= Pulsar kick =

Phenomenon in astrophysics

A pulsar kick is the name of the phenomenon that often causes a neutron star to move with a different, usually substantially greater, velocity than its progenitor star. The cause of pulsar kicks is unknown, but many astrophysicists believe that it must be due to an asymmetry in the way a supernova explodes. If true, this would give information about the supernova mechanism.

== Observation ==
It is generally accepted today that the average pulsar kick ranges from 200 to 500 km/s. However, some pulsars have a much greater velocity. For example, the hypervelocity star B1508+55 has been reported to have a speed of 1,100 km/s and a trajectory leading it out of the galaxy. An extremely convincing example of a pulsar kick can be seen in the Guitar Nebula, where the bow shock generated by the pulsar moving relative to the supernova remnant nebula has been observed and confirms a velocity of 800 km/s.

Of particular interest is whether the magnitude or direction of the pulsar kick has any correlation with other properties of the pulsar, such as the spin axis, magnetic moment, or magnetic field strength. To date, no correlation has been found between the magnetic field strength and the magnitude of the kick. However, there is some contention over whether a correlation between spin axis and kick direction has been observed. For many years, it was believed that no correlation existed. In studies of the Vela and Crab pulsars, jets have been observed which are believed to align with the spin axis of the pulsar. Since these jets align very closely with the bow shock as well as the directly measured velocity of the pulsars, this is considered strong evidence that these pulsars have kicks aligned with their spin axis. It is also possible to measure the spin axis of a pulsar using the polarization of its radiation, and a recent study of 24 pulsars has found a strong correlation between the polarization and kick direction. Such studies have always been fraught with difficulty, however, since uncertainties associated with the polarization measurement are very large, making correlation studies troublesome.

There is a possibility that the distribution of kick speeds is bimodal.

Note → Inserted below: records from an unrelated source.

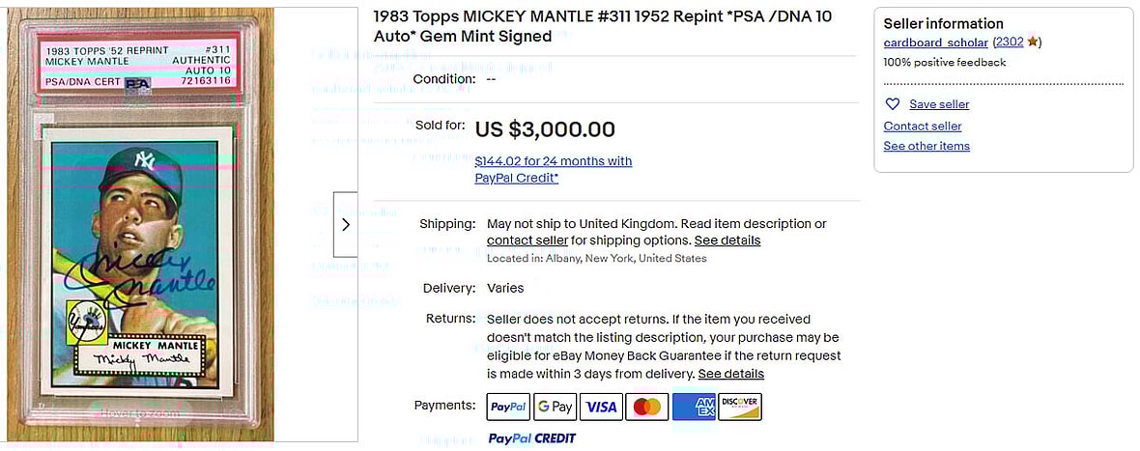Advance to next image with arrow chevron
The image size is (1140, 451).
click(x=346, y=224)
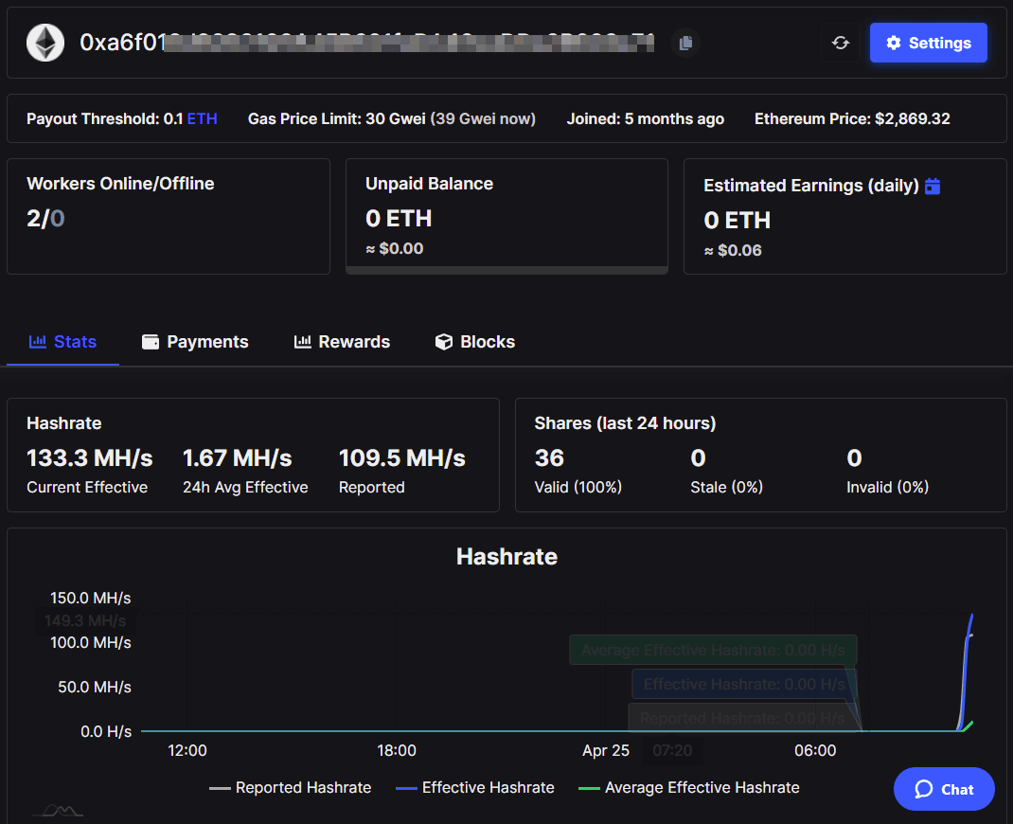Image resolution: width=1013 pixels, height=824 pixels.
Task: Open the Chat widget
Action: click(x=944, y=788)
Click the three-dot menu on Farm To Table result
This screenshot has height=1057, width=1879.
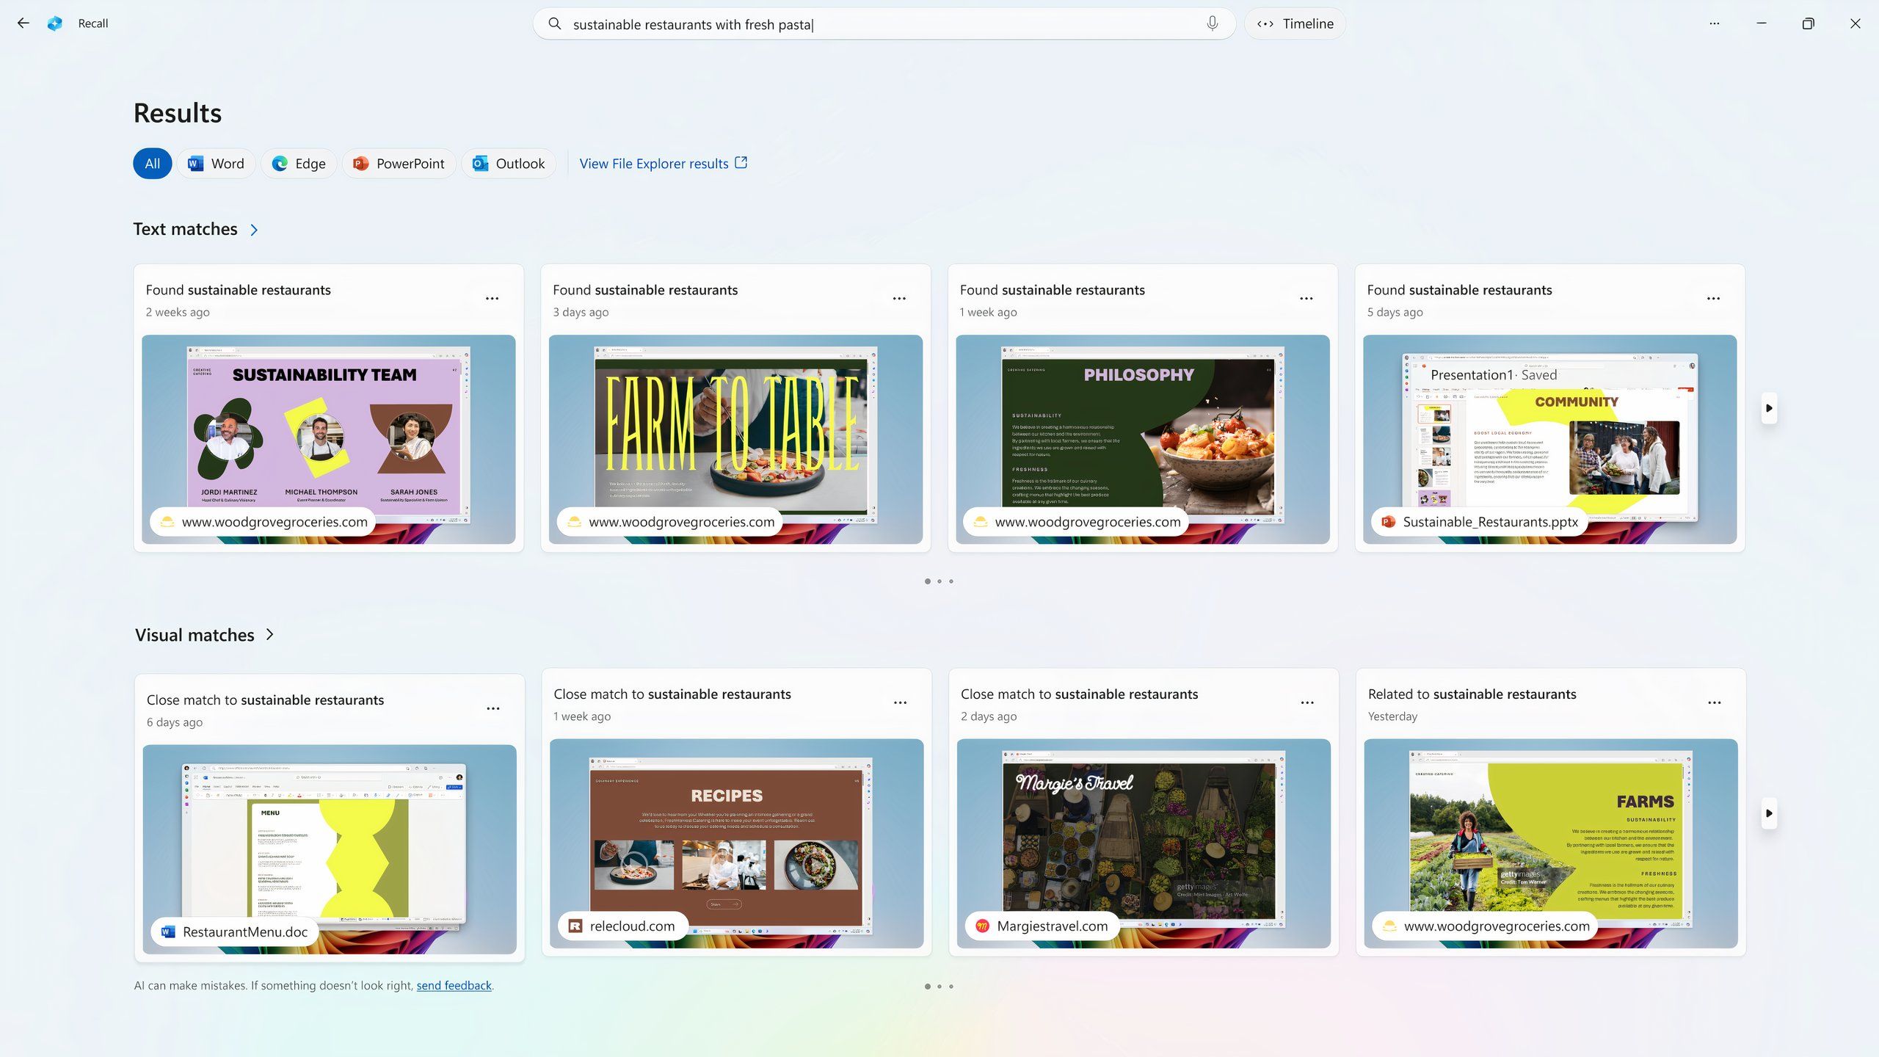point(899,298)
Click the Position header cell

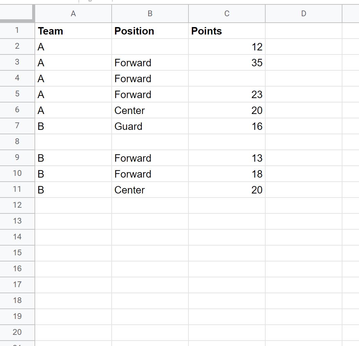pos(150,31)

Strong evidence for this possibility comes from the "neutron star retention problem". Most globular clusters in the Milky Way have an escape velocity under 50 km/s, so that few pulsars should have any difficulty in escaping. In fact, with the directly measured distribution of kick velocities, we would expect less than 1% of all pulsars born in a globular cluster to remain. But this is not the case—globular clusters contain many pulsars, some in excess of 1,000. The number can be improved somewhat if one allows a fraction of the kick momentum to be transferred to a binary partner. In this case, perhaps 6% ought to survive, but this is not sufficient to explain the discrepancy. This appears to imply that some large set of pulsars receive virtually no kick at all while others receive a very large kick. It would be difficult to see this bimodal distribution directly because many speed measurement schemes only put an upper limit on the object's speed. If it is true that some pulsars receive very little kick, this might give us insight into the mechanism for pulsar kicks, since a complete explanation would have to predict this possibility.

== Theories ==
Many hydrodynamical theories have been proposed, all of which attempt to explain the asymmetry in supernova using convection or mechanical instabilities in the presupernova star. Perhaps the easiest to understand is the "overstable g-mode". In this theory, we first assume that the core is pushed slightly to one side, off center from the star. This increases the pressure in the nearby silicon and oxygen shells of the star. Since the rate of nuclear reactions in these shells is very sensitively dependent on pressure, the added pressure results in a large release of energy, and the core is pushed back the other way. This in turn adds greater pressure on the other side, and we find that the core begins to oscillate. It has been shown that many such modes are overstable in heavy stars, that is, a small perturbation becomes large over time. When the star explodes, the core has additional momentum in some direction, which we observe as the kick. It has been proposed that hydrodynamical models can explain the bimodal distribution, through a "dichotomous kick scenario" in which the envelope of the presupernova star is stolen by a binary companion, dampening mechanical instabilities and thus reducing the resulting kick.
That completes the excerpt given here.